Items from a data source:
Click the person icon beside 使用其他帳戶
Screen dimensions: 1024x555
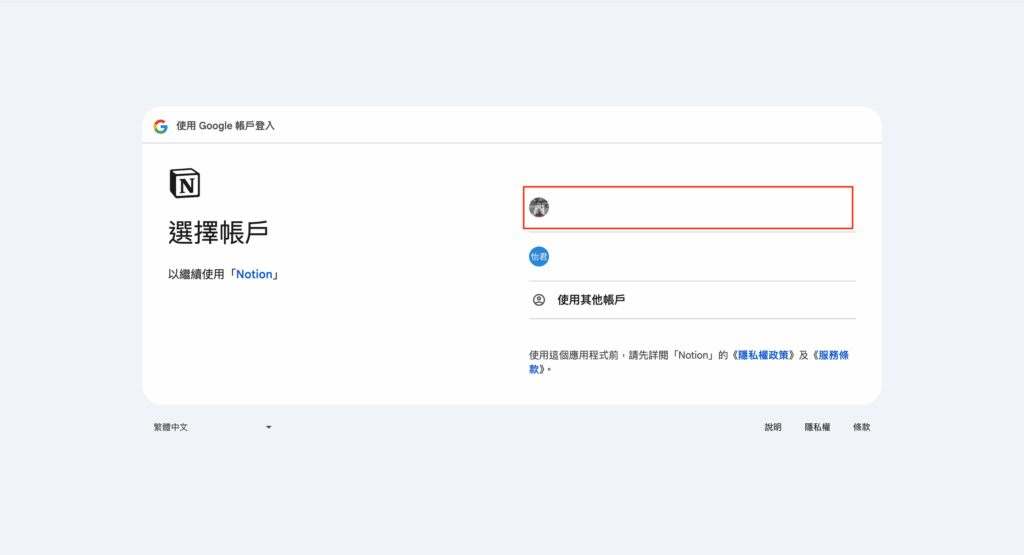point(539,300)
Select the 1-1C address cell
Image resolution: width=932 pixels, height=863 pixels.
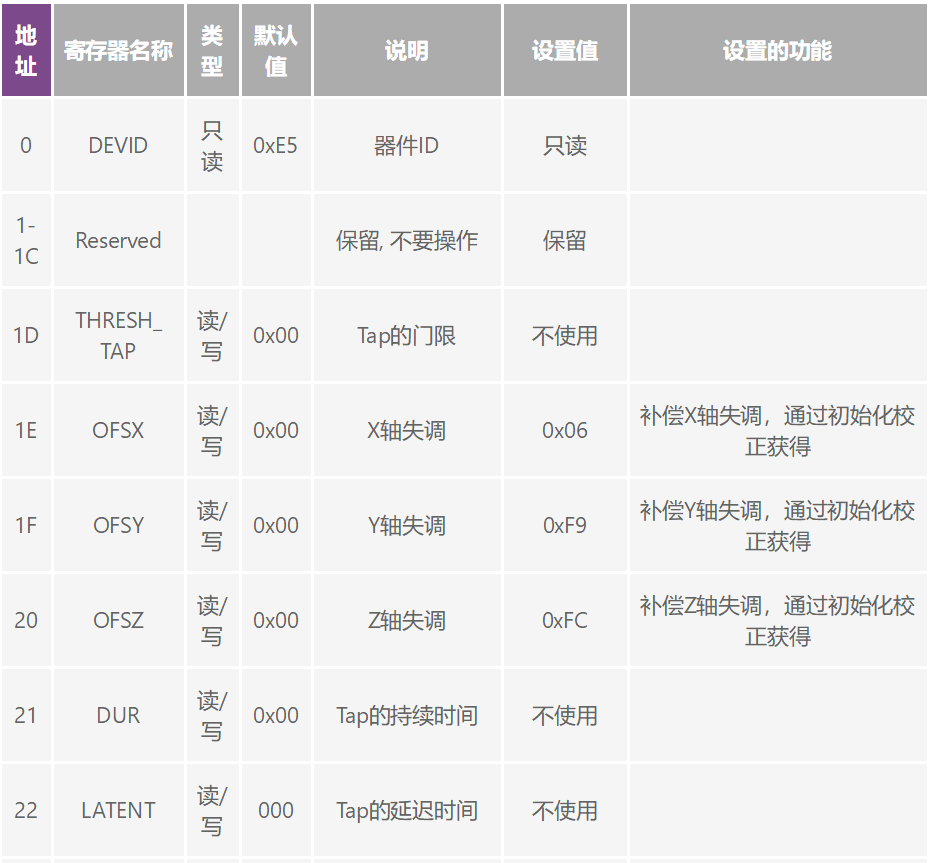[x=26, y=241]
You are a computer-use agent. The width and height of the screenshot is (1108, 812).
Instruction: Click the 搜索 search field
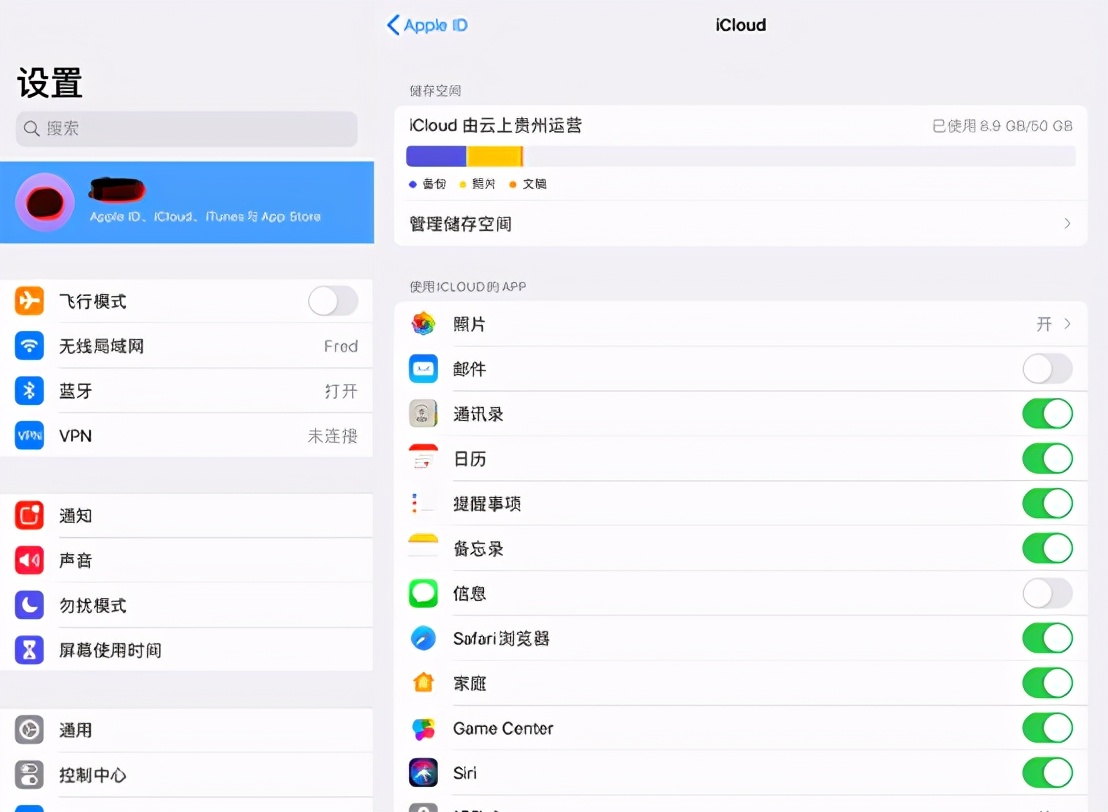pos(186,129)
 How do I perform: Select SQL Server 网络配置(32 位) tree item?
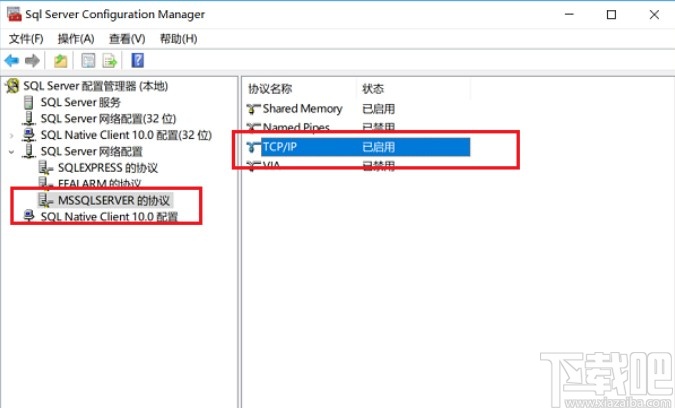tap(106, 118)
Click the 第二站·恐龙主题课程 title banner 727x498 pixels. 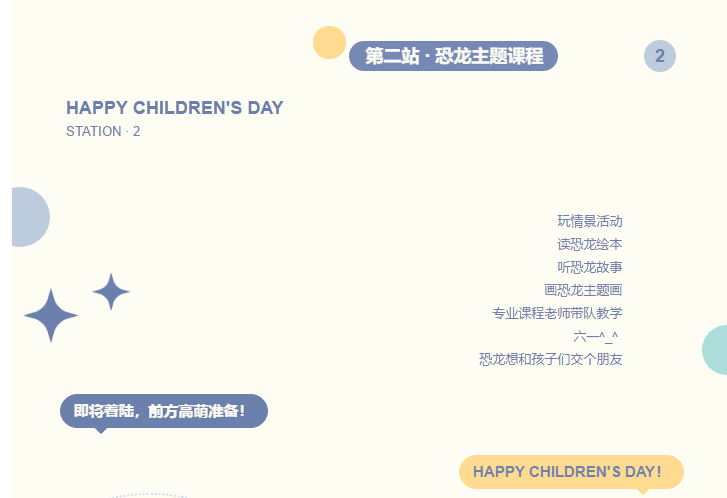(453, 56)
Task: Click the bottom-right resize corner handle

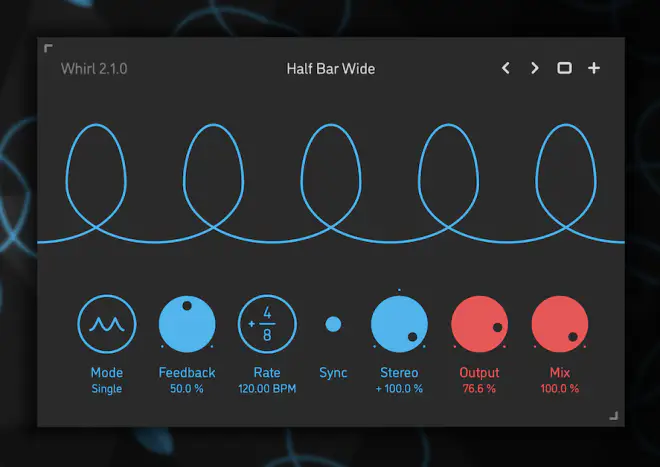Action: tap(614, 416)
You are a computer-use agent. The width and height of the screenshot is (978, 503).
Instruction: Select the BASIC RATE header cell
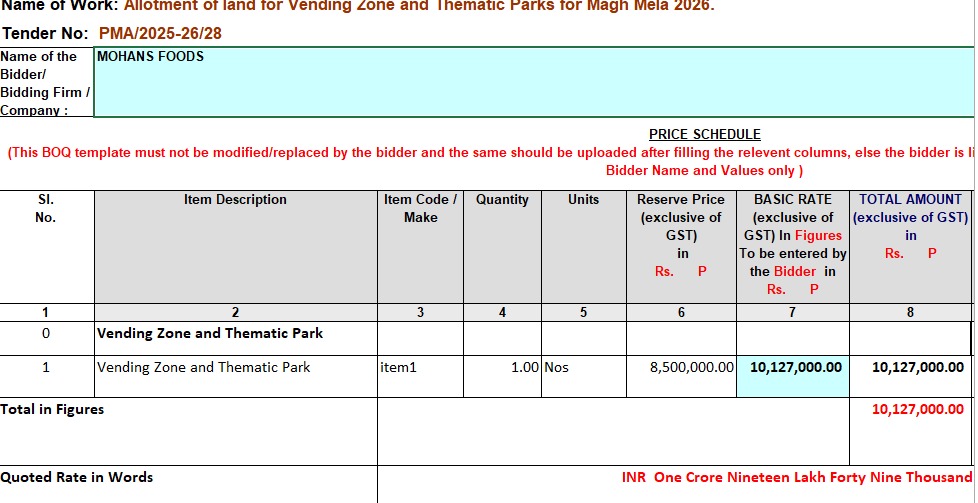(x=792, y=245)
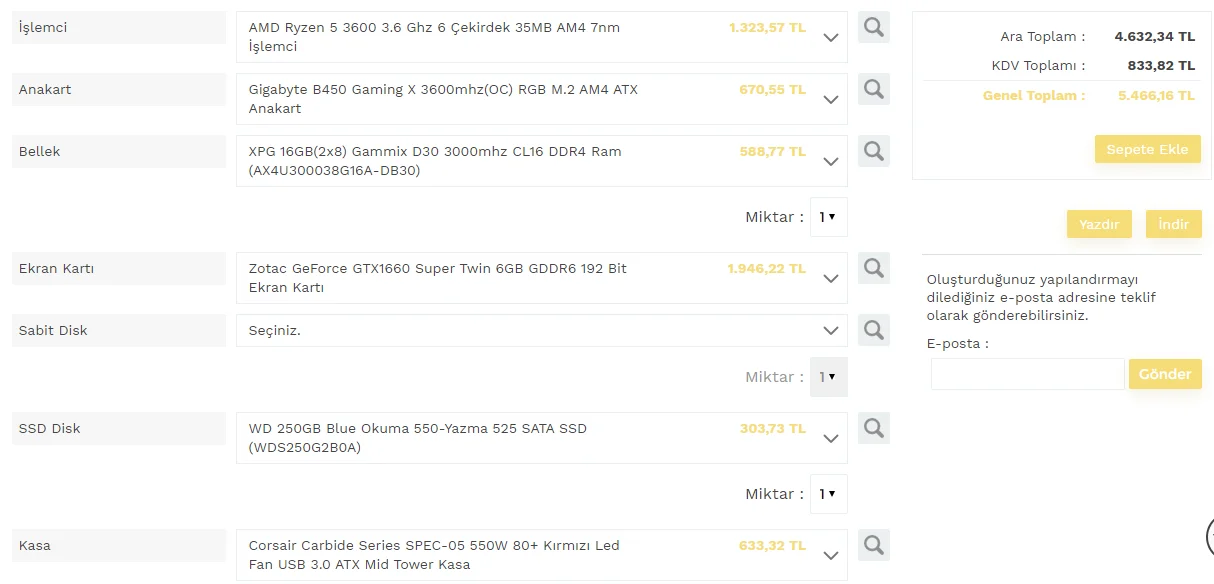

* [Exercise description]: Write out each line exactly, from the one containing "Task: Click the" through the end of the entries, and skip the pictures.

* [Result]:
Task: Click the bottom-right resize corner handle

Action: tap(614, 416)
You are a computer-use agent. The width and height of the screenshot is (978, 503).
Instruction: Select the BASIC RATE header cell
(x=792, y=245)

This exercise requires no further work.